You are viewing a plain text version of this content. The canonical link for it is here.
Posted to user@mahout.apache.org by "Ungerer, Jens" <je...@student.kit.edu> on 2012/05/29 15:49:51 UTC
mahout FPGrowth problem
I am using mahout-distribution 0.6. My first test programm of mahout FPGrowth with a small data set
worked well (example1.txt).
In my second test programm I get this exception.
"Exception in thread "main" java.lang.ArrayIndexOutOfBoundsException: 5
at org.apache.mahout.fpm.pfpgrowth.convertors.TransactionIterator$
1.apply(TransactionIterator.java:48)
at org.apache.mahout.fpm.pfpgrowth.convertors.TransactionIterator$1.apply(TransactionIterator.java:42)
at com.google.common.collect.Iterators$8.next(Iterators.java:765)
at com.google.common.collect.ForwardingIterator.next(ForwardingIterator.java:48)
at org.apache.mahout.fpm.pfpgrowth.fpgrowth.FPGrowth.generateTopKFrequentPatterns(FPGrowth.java:290)
at org.apache.mahout.fpm.pfpgrowth.fpgrowth.FPGrowth.generateTopKFrequentPatterns(FPGrowth.java:174)

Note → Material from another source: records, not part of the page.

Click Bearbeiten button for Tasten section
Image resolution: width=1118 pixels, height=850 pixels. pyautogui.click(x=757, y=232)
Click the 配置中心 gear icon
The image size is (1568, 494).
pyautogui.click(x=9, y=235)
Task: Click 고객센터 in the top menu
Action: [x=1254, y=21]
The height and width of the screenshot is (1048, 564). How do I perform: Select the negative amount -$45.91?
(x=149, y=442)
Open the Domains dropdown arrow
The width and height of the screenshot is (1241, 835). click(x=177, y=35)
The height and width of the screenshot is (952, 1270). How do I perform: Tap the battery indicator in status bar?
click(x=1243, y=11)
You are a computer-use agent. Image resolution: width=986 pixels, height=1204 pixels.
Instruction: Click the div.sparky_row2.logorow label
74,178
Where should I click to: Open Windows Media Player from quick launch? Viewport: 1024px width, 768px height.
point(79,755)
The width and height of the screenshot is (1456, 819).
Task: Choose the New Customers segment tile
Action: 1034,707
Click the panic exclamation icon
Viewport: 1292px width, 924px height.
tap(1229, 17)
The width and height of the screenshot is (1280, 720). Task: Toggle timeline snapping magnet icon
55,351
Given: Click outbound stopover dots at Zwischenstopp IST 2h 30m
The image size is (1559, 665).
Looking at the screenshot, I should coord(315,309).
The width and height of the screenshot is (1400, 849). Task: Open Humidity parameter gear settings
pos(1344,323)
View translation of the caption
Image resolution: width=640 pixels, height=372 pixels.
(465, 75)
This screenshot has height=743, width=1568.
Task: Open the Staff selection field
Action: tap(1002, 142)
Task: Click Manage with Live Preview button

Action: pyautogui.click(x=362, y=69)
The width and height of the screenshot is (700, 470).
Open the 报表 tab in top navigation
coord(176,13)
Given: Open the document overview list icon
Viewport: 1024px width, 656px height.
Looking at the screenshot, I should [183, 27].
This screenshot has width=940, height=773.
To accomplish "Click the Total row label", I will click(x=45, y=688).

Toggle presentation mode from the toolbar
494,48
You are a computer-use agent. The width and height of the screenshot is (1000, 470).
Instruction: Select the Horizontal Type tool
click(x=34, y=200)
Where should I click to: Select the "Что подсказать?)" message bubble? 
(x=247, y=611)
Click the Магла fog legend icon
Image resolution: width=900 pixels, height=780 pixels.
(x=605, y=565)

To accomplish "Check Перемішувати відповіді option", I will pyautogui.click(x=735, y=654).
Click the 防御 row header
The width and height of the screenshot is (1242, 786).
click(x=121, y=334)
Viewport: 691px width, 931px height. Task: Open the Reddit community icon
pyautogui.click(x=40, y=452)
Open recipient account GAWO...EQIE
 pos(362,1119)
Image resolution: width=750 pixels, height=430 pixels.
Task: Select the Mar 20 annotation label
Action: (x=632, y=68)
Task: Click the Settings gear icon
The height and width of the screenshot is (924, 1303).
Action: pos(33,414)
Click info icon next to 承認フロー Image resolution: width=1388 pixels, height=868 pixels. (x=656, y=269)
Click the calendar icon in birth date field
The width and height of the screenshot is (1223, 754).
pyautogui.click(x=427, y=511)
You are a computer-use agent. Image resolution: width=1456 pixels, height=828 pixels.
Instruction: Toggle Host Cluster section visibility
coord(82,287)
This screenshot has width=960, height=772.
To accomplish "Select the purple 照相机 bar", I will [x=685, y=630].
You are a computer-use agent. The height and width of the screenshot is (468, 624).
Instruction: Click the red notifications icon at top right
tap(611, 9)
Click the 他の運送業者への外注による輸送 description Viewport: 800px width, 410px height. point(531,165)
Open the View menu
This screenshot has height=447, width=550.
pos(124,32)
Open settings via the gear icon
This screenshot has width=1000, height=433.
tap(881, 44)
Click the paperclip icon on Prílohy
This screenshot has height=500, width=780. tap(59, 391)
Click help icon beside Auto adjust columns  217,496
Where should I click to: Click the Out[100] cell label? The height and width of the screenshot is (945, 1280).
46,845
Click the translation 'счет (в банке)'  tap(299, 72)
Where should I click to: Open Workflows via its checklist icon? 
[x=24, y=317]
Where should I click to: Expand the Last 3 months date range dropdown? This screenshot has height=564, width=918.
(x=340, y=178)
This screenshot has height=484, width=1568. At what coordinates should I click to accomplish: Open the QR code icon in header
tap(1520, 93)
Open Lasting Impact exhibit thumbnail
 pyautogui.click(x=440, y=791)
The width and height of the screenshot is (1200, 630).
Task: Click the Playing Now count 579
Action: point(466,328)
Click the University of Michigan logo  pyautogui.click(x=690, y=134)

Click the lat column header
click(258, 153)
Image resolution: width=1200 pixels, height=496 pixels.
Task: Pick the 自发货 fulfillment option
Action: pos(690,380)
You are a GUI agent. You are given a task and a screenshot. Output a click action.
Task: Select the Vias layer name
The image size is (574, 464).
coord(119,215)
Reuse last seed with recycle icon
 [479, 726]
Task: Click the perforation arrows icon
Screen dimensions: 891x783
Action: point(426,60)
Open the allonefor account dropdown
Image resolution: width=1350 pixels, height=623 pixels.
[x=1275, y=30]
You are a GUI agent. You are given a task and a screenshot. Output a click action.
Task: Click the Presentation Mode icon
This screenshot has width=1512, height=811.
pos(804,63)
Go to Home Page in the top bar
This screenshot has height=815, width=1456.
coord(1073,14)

at fpgrowth.Fpgrowth.frequentPatternMining(Fpgrowth.java:82)
at Main.main(Main.java:119)"
Then I added items to the itemsets in that way that each transaction has the same length.
This also worked well. (exmaple2.txt).
I have two questions.
Is it neccessary to use itemsets with equal length?
(In my first data set I didn't use itemsets with equal length... )
Is it possible to use itemsets with duplicates in mahout FPGrowth?
https://cwiki.apache.org/confluence/display/MAHOUT/Mailing+Lists,+IRC+and+Archives
"Also, please send questions to this list to verify your problem before filing issues in JIRA."
-> I don't think so, but is my problem perhaps a bug in mahout FPGrowth?
best regards
Jens
AW: mahout FPGrowth problem
Posted by "Ungerer, Jens" <je...@student.kit.edu>.
Hi,
thank you for your response.
I removed the multiple items and know I don't get an exception.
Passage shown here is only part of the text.